(Pixel coordinate grounding data)
* * *
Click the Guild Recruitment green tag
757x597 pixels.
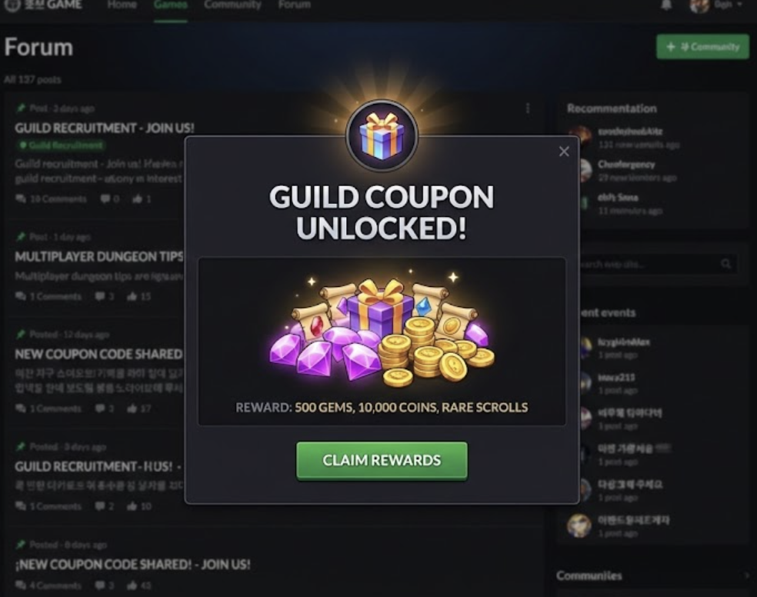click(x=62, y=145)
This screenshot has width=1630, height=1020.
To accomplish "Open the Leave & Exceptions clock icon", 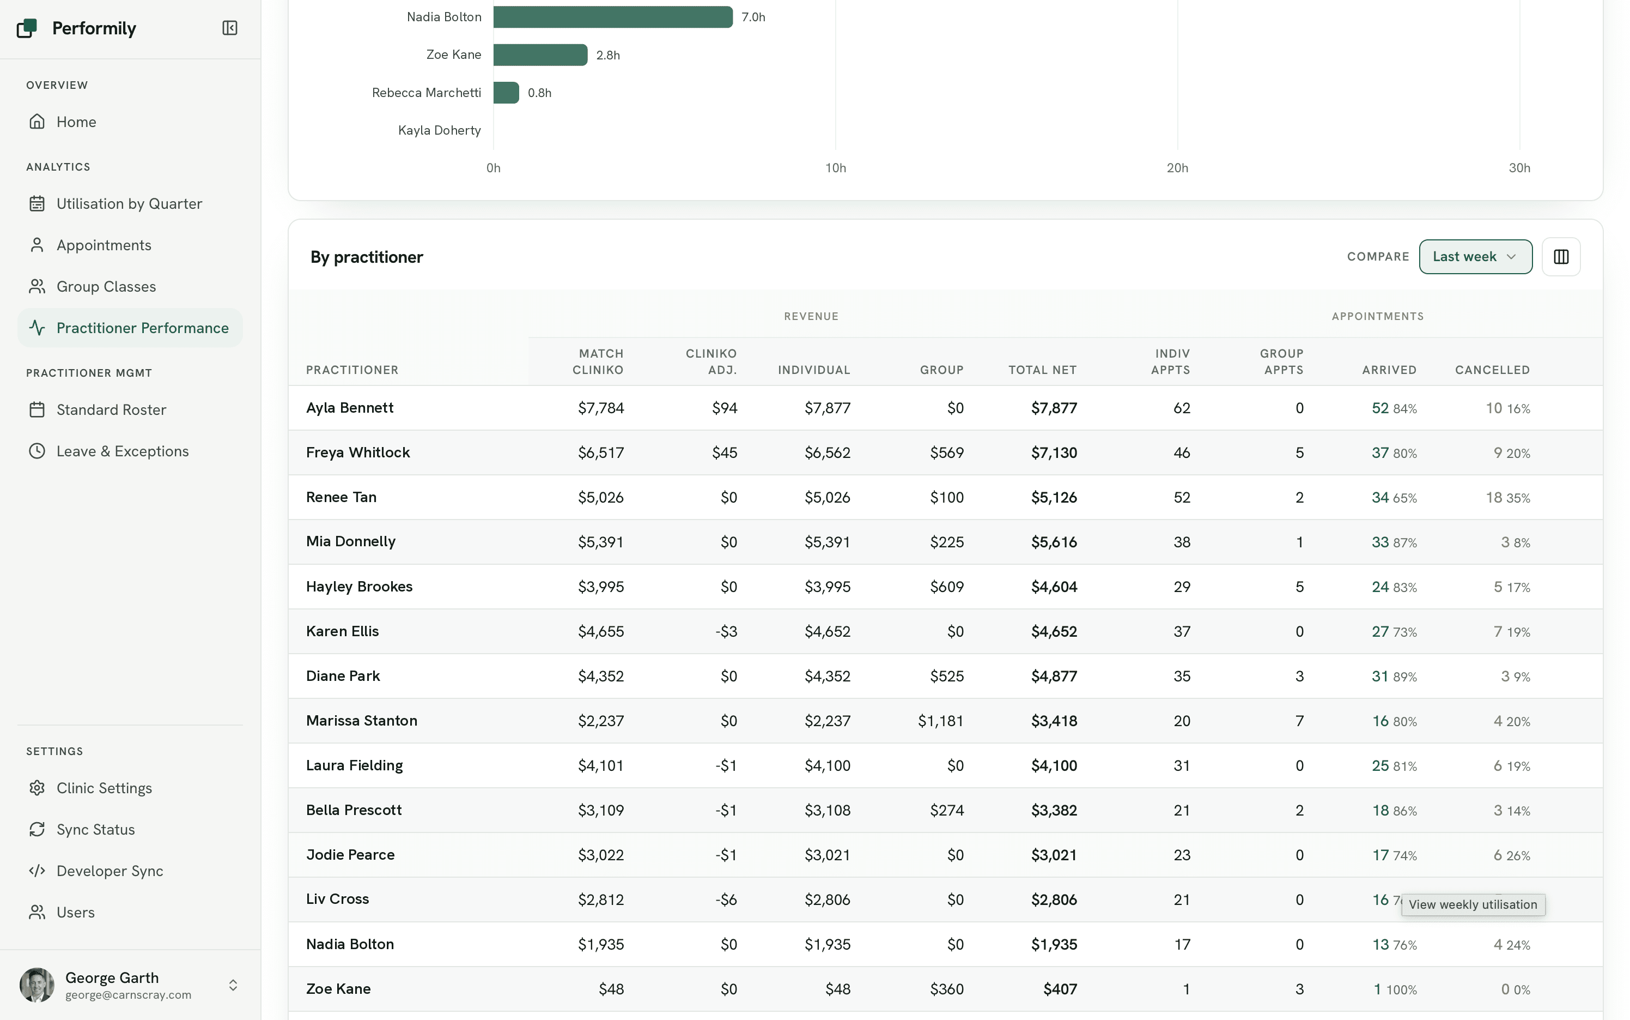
* * *
What you have to do:
Keeping the pictures out, print the entries above exactly as written.

Solution:
Click the Guild Recruitment green tag
757x597 pixels.
click(x=62, y=145)
This screenshot has width=1630, height=1020.
To accomplish "Open the Leave & Exceptions clock icon", 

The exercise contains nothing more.